Furthermore, the findings presented here align with those of Tadesse, who highlighted that the overall cost of severe acute malnutrition, combining direct medical expenses and indirect income losses, is significantly higher than for other common pediatric conditions. This convergence of results demonstrates that SAM constitutes a major economic problem for vulnerable households and reinforces the need for public policies aimed at reducing treatment costs and supporting affected families [14].
It is crucial to consider the psychological impact of severe acute malnutrition on families, beyond the direct and indirect costs. Prolonged hospitalization of a child generates stress that degrades the emotional well-being of parents, thus affecting their work performance and exacerbating the family’s economic hardship [13] [15].
Severe acute malnutrition (SAM) also places additional strain on health systems.
In low-resource countries, it is common for referral hospitals to redeploy staff and equipment to meet the specific needs of malnourished children. This restricts the availability of care for other illnesses and leads to increased institutional spending [16].
At the community level, severe malnutrition in children has lasting effects on human capital. Children who survive severe acute malnutrition (SAM) often show delays in their growth and cognitive development, which may decrease their future economic and educational potential. Thus, the total cost also includes long-term productivity losses for the business [17].
Comparative research indicates that preventive nutritional interventions are significantly more cost-effective than curative treatments. According to Ould Abdeslam-Hamaz [18], funding for community-based micronutrient supplementation and awareness programs significantly reduces the incidence of severe acute malnutrition (SAM), leading to a decrease in associated direct and indirect costs.

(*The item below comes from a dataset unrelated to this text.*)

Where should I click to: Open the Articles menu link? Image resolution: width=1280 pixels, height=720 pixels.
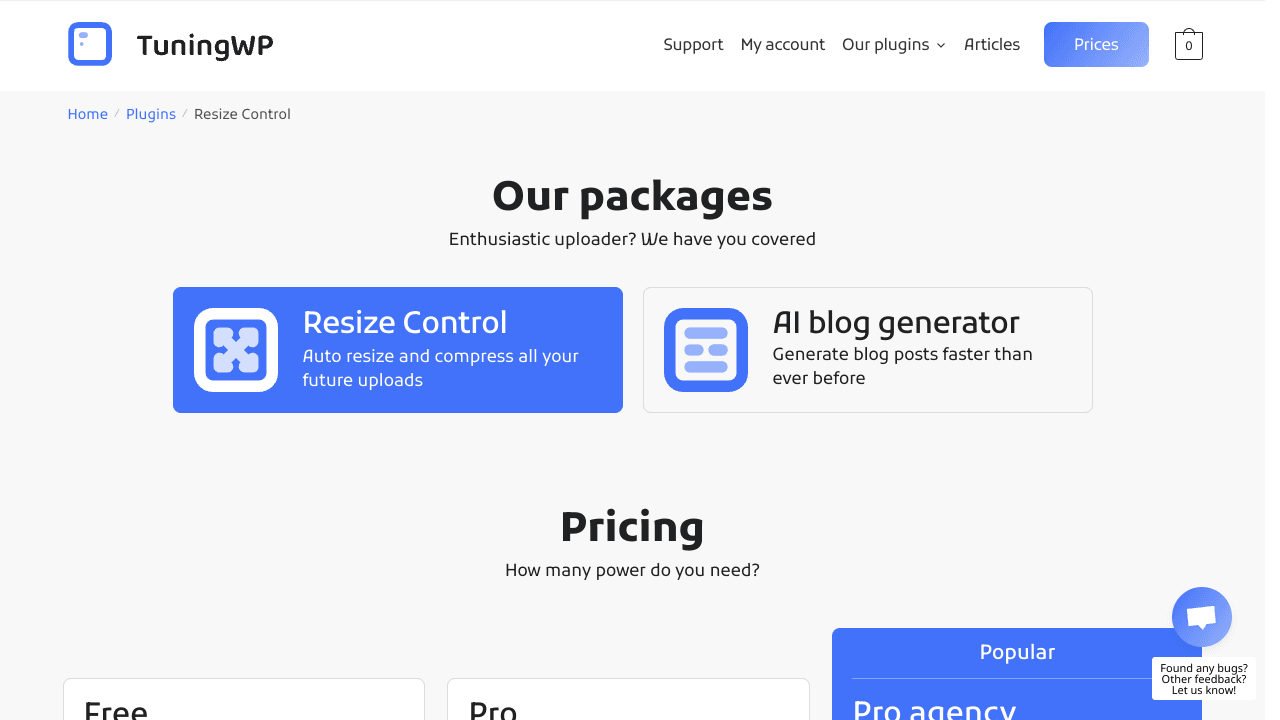992,45
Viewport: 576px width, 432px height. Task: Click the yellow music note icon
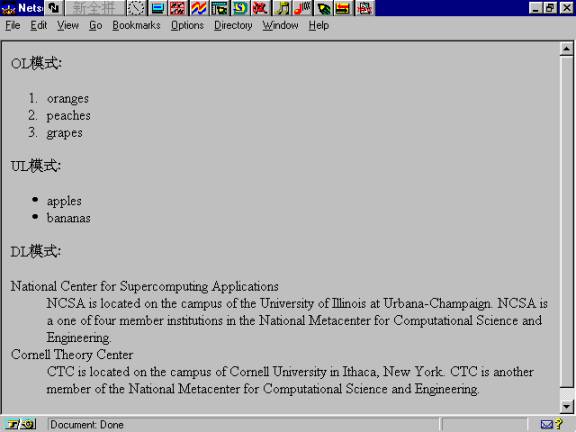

The importance of intersectoral collaborations in reducing the economic burden of SAM is emphasized. The involvement of NGOs, international funders, and local stakeholders in providing financial support for treatments and establishing social safety nets improves household resilience and promotes greater equity in access to care [19].
Study Limitations
Several limitations should be highlighted. First, the study does not distinguish between costs covered by external aid and those actually paid by households. Finally, the specific rural context of Kalonda West limits the generalizability of the results to other regions of the DRC or Africa.
5. Conclusions
This study, conducted in the Kalonda West health zone, demonstrated that hospital care for children suffering from severe acute malnutrition (SAM) incurs a significantly higher financial cost than for children hospitalized for other illnesses. Direct costs, primarily medication and hospitalization, constitute the bulk of the expenses, while indirect costs reflect the lost income for children with normal nutritional status and high transportation costs for those with other pediatric conditions. The results also reveal that total financial costs are significantly higher for children with normal nutritional status than for those with other conditions. These findings highlight the disproportionate impact of other childhood illnesses on vulnerable households, which often must mobilize substantial resources, with or without external support.
These findings call for multisectoral and structural actions, including:
Strengthening targeted subsidy and free healthcare policies for children with other illnesses.
Community support and early outpatient care to reduce lengthy and costly hospitalizations.
Integrating prevention into primary healthcare and food security interventions.
Finally, further studies incorporating cost-effectiveness, cost-benefit, and long-term economic burden analyses will be essential to support policymakers in building more equitable and resilient health systems.